Set exercise A:
Retype the text about switching away from Canon from "Doh - I hope" to "the same way.".

Doh - I hope Canon gets the message. If it wasn't for Magic Lantern (I like to program my dslr myself and rely on many features of it) I'd go the same way.


----------



## Albi86 (Mar 29, 2013)

EchoLocation said:


> Marsu42 said:
> 
> 
> > EchoLocation said:
> ...



My thoughts exactly. Unless you have something like 5-10000$ invested in Canon glass, when you factor everything in, switching is not a big loss money-wise.


----------



## Marsu42 (Mar 29, 2013)

Albi86 said:


> My thoughts exactly.



Question is: Do thoughts (and forum posts) translate into action eventually?



Albi86 said:


> Unless you have something like 5-10000$ invested in Canon glass, when you factor everything in, switching is not a big loss money-wise.

Set exercise B:
Echo the rows from the line with "Given: Choose NET as the port type" to the line with "pyautogui.click(x=1331, y=44)", nothing more.

Material provided:
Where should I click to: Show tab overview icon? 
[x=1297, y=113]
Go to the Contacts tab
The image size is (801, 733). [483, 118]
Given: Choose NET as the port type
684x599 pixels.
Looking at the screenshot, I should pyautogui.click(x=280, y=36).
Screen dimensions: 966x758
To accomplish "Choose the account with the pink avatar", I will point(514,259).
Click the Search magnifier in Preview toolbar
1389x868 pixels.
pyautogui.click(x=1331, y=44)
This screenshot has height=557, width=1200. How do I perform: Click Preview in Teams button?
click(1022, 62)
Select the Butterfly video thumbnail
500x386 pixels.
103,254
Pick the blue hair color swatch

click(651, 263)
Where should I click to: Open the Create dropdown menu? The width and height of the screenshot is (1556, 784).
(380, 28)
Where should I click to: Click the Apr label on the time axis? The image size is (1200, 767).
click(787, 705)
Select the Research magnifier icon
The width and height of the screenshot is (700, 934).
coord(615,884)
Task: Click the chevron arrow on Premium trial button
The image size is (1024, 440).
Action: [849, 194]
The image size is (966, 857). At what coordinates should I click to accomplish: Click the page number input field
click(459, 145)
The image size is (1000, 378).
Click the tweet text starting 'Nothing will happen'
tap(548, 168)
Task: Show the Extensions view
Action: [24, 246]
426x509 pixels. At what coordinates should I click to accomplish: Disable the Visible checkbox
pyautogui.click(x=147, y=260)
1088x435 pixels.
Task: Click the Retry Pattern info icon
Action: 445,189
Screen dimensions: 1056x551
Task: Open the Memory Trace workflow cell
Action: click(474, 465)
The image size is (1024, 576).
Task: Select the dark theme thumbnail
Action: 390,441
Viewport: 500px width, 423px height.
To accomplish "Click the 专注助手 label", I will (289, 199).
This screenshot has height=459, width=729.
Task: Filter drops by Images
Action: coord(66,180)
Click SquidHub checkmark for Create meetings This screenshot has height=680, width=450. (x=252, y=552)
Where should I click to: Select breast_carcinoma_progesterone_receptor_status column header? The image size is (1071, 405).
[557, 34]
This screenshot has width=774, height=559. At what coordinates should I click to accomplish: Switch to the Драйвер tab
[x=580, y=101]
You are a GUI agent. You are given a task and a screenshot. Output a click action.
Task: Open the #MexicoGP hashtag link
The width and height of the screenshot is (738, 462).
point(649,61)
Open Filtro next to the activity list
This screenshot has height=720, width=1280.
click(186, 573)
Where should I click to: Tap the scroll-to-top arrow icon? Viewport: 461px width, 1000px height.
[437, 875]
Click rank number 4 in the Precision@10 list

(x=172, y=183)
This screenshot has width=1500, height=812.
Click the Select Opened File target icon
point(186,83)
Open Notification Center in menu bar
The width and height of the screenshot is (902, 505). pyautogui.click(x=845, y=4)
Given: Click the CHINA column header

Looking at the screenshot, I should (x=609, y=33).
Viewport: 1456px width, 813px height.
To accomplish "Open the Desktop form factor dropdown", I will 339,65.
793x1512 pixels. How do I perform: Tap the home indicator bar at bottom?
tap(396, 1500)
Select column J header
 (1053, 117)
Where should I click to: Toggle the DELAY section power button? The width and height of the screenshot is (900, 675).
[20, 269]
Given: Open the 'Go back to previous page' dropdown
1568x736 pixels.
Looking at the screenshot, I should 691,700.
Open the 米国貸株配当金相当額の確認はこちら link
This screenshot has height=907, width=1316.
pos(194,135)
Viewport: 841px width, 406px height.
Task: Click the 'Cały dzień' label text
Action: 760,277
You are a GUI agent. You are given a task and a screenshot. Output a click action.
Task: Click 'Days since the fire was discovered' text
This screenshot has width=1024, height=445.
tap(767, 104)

Full response A:
Doh - I hope Canon gets the message. If it wasn't for Magic Lantern (I like to program my dslr myself and rely on many features of it) I'd go the same way.

Full response B:
Given: Choose NET as the port type
684x599 pixels.
Looking at the screenshot, I should pyautogui.click(x=280, y=36).
Screen dimensions: 966x758
To accomplish "Choose the account with the pink avatar", I will point(514,259).
Click the Search magnifier in Preview toolbar
1389x868 pixels.
pyautogui.click(x=1331, y=44)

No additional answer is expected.